— START —

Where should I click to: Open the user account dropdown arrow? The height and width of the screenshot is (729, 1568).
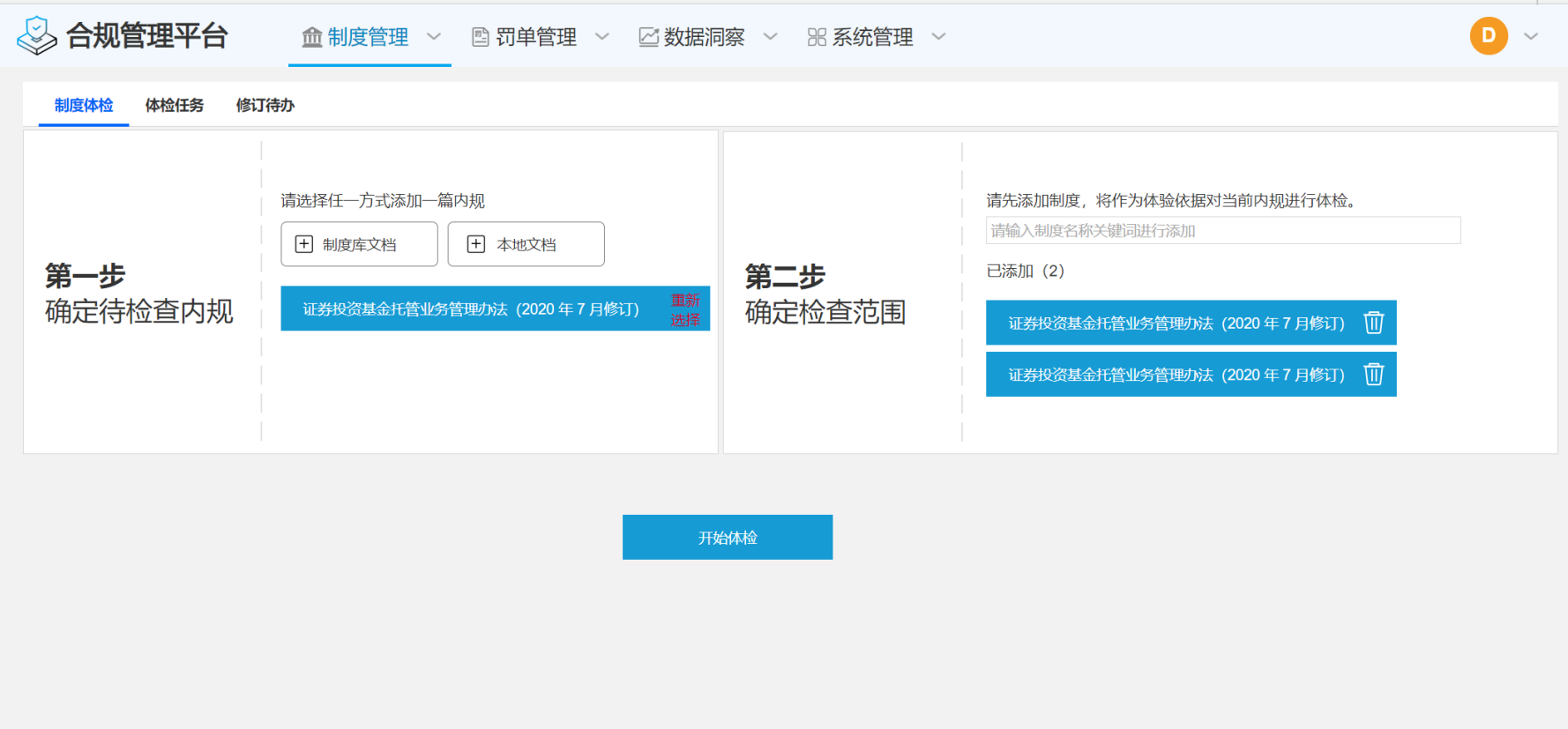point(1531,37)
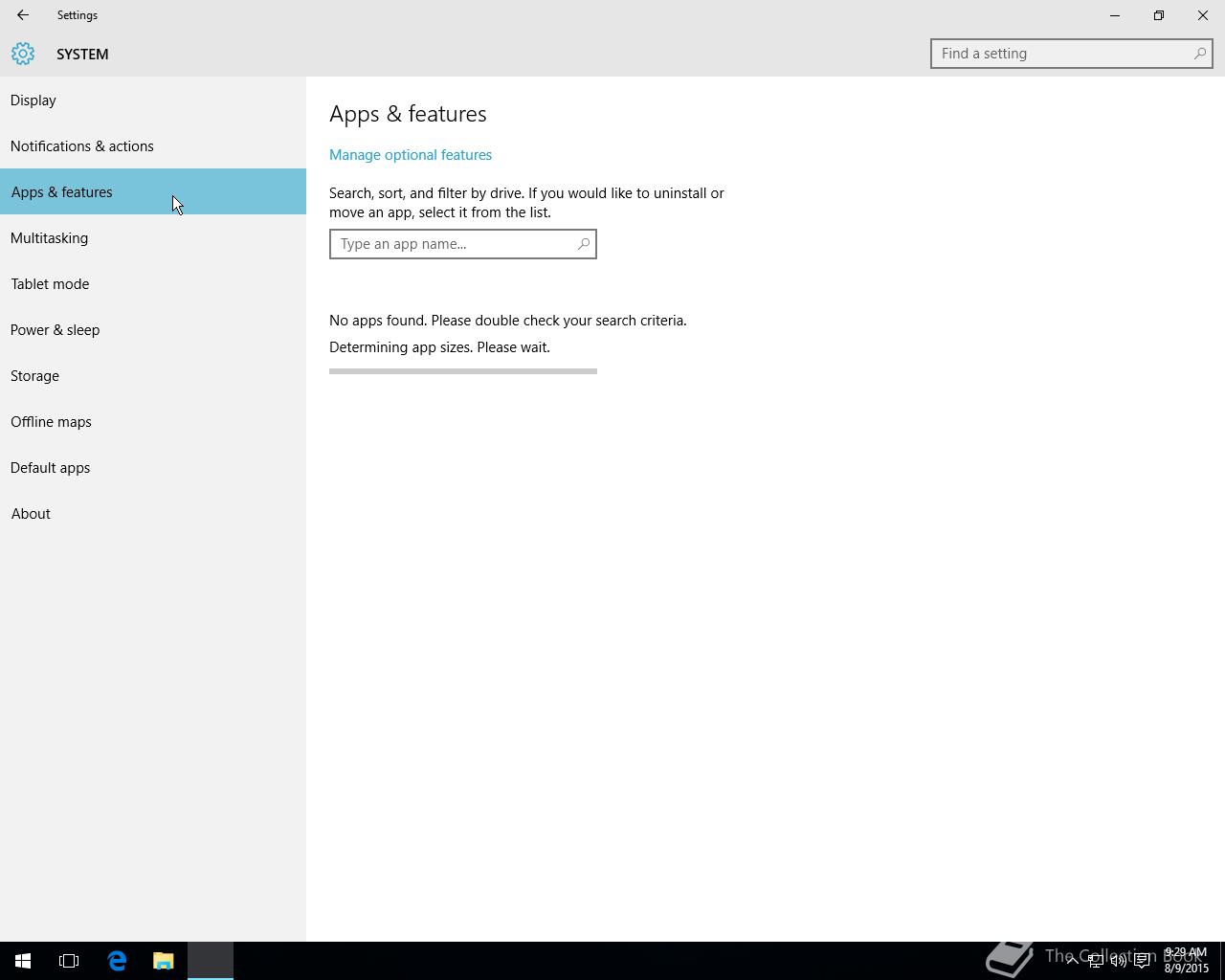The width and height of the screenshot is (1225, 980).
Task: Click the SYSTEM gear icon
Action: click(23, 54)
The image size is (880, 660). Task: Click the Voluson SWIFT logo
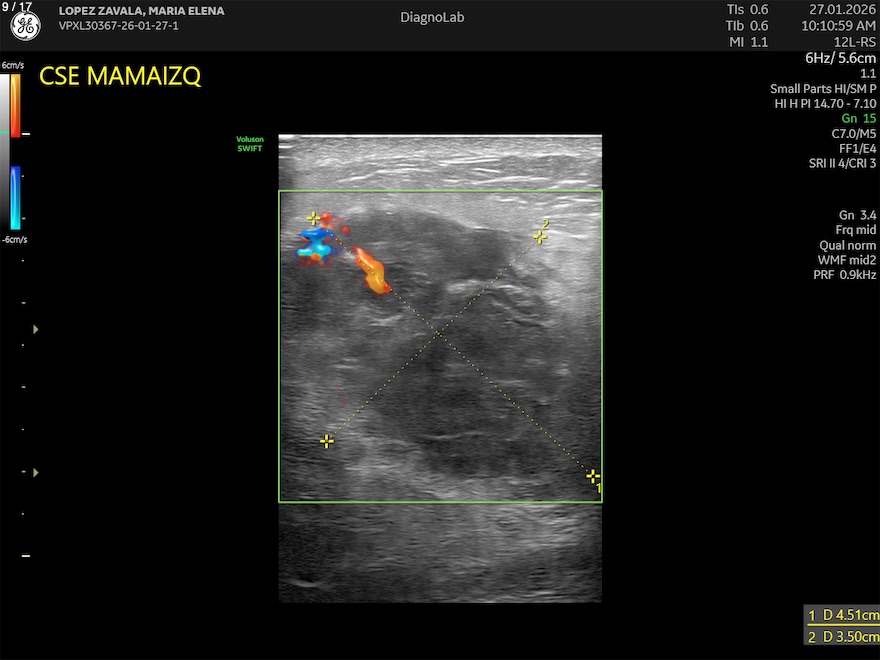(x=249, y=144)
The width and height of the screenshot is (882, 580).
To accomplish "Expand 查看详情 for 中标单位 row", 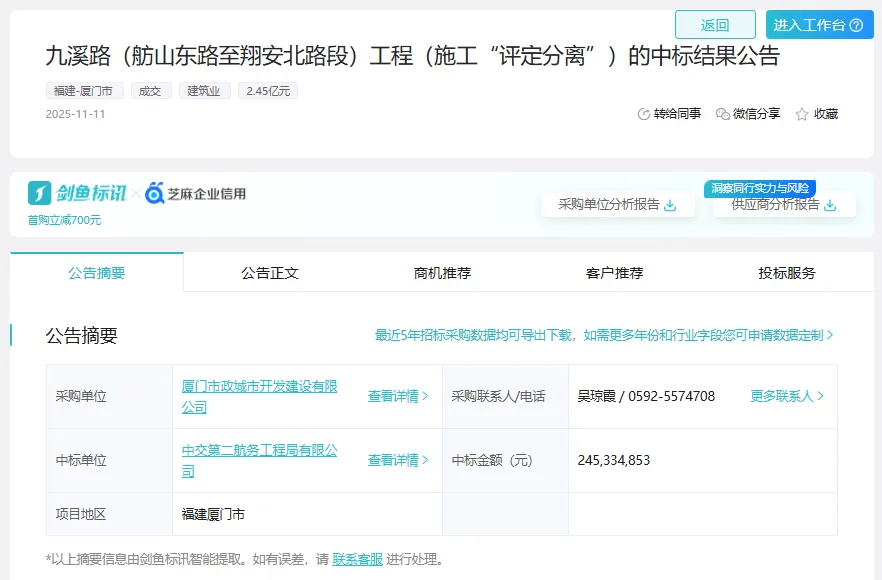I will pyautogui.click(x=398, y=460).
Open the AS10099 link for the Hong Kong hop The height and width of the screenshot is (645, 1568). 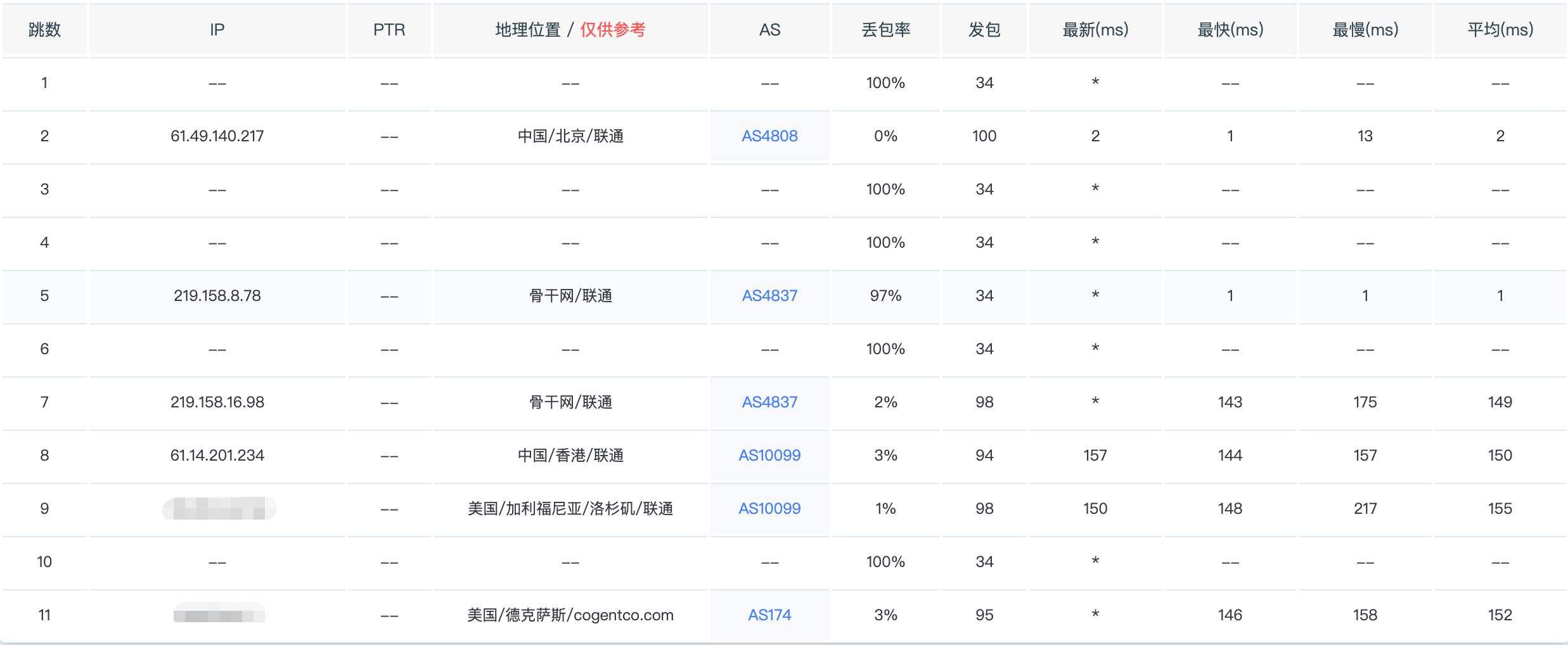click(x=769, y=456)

— END —

◆ **Job**: Copy the listing word for word, from its first line through the line that contains "Action: click(23, 54)". Leave the pictures out.

◆ **Output**:
Where should I click to: Open the user account dropdown arrow? The height and width of the screenshot is (729, 1568).
point(1531,37)
The width and height of the screenshot is (1225, 980).
Task: Click the SYSTEM gear icon
Action: click(23, 54)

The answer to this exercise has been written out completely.